Glasswing: アメリカの領域、非対称の警告
すでに名を挙げた12の創設者に加え、InfoGuardによれば、JPMorgan Chase、Goldman Sachs、一部のクラウドおよびOSプロバイダなど選ばれた企業が防御的な利用のために連合に参加しています。その他の経済はアクセスできません。警告のシーケンスはこの範囲を反映しています。Anthropicは連邦準備制度理事会、米国財務省、サイバーセキュリティおよびインフラストラクチャセキュリティ庁、イングランド銀行をブリーフィングし、財務長官Scott BessentとFed議長Jerome Powellは、主要銀行のCEOと緊急会議を開き、モデルの特定の脅威を指摘しました。ユーロ圏側では、欧州中央銀行がリスクへの意識を高めるためにユーロ圏の銀行を招集しましたが、Anthropicがイングランド銀行に提供したものと同等のブリーフィングは行われていません。2026年4月28日の記者会見で、委員会のスポークスマンThomas Regnierは、欧州の機関がProject Glasswingにアクセスしていないことを確認し、「サイバーセキュリティの懸念がまだ対処されている」と述べ、企業が「誠意を持って対話している」と述べましたが、具体的なスケジュールには言及しませんでした。2026年5月29日現在、ANSSIもENISAもMythosに関する公式見解やアクセス解除のための評価手続きについての発表を行っていません。

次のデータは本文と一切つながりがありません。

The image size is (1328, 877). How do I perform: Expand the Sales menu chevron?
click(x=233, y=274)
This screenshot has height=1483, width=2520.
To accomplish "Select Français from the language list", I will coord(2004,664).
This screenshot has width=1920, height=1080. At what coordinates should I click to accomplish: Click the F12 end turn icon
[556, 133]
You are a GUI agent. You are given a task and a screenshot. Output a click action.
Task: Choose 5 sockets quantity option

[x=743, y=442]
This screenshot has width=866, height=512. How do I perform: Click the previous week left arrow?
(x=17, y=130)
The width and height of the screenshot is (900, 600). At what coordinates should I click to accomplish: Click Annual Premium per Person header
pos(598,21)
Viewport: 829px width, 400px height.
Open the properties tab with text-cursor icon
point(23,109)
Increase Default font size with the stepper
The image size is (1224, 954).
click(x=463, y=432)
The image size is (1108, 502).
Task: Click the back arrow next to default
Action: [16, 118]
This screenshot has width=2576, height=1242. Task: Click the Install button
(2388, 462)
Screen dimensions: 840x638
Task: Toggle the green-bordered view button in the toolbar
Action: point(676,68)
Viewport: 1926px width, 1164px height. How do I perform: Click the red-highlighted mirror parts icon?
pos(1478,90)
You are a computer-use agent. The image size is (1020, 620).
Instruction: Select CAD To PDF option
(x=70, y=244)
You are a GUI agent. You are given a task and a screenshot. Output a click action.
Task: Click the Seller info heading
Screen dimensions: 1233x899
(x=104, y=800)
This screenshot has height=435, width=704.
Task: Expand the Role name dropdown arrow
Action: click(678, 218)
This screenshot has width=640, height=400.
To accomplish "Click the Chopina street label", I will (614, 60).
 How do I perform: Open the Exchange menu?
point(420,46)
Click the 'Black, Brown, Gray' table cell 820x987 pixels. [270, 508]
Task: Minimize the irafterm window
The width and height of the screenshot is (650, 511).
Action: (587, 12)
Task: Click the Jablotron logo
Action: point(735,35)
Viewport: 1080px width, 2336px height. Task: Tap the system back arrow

この沈黙は、アメリカとイギリスの制度的な動員と対照的です。
「100対1」は2つの累積条件に依存しています
Sia Partnersによって計算された非対称性は条件付きです。それは、悪意あるアクターがMythosへのアクセスを得ることを前提としており(現在はProject Glasswing下の約40組織に限定されています)、防御がほとんど存在しないことを想定しています。イギリスのAISIは、73%の成功率で専門的なハッキングタスクを完了したと報告していますが、Mythosが「ほとんど存在しない防御に対して評価された」と明確にしています—評価者の一人は「世界最悪のゴールキーパーに直面する攻撃者」と話しています(自由訳)。適切に強化された生産環境では、状況は異なります。さらに、Sia Partnersはこの同じ結論に基づくCISO/CIOプレイブックを商業化しており、これが批判的な読み物として保持するべき直接的な利害関係を構成しています。
制度の分裂:プレデプロイメント対法的義務
Mythosへのアクセスのギャップは、フロンティアモデルの管理の文法に見られるより深い制度的分裂を拡大させています。イギリスのAI Security Instituteはデプロイメント前のred-teamingを実施しており、約250人の人員とAnthropic、Google DeepMind、OpenAIとの公式パートナーシップを持ち、広範な配布前にモデルのスナップショットを直接評価しています。技術ディレクターのJade Leungは、2026年4月22日のResultSenseで「テストしたすべてのシステムで脆弱性を見つけた」と述べています(自由訳)。欧州連合はスペクトルのもう一方の端に立ちます。同じソースによれば、彼らは「開発者に対する法的義務を優先し、内部的なred-teaming能力を持たなかった」(自由訳)と述べています。AI ActとDORAを通じて、金融セクターのために。フランスは、2025年にINESIAの立ち上げで評価的主権の最初のマイルストーンを設定しましたが、AISIの範囲と比較できるものではありません。この不均衡が、全ての党派からの欧州議会議員を、委員会の副会長Henna Virkkunenに手紙を書かせ、Project Glasswingへの欧州の参加とゼロトラストアーキテクチャの加速を求めさせました。この手紙は2026年4月27日付けで、欧州の法的枠組みの反対として運用インフラの要件を提示しています—これはセクターリソースの基盤に直面している要件です。ENISAによれば、2024年のEU内のサイバーセキュリティ専門家の不足は299,000ポジションで、2023年比で9%増加しており、NIS枠内の中央値のサイバーセキュリティ予算は150万ユーロです—つまり、この予算とカーネギーメロン/バグクラウドによって公開されたMythosのExploitBench実行コストから計算した約40回のExploitBench実行に相当します。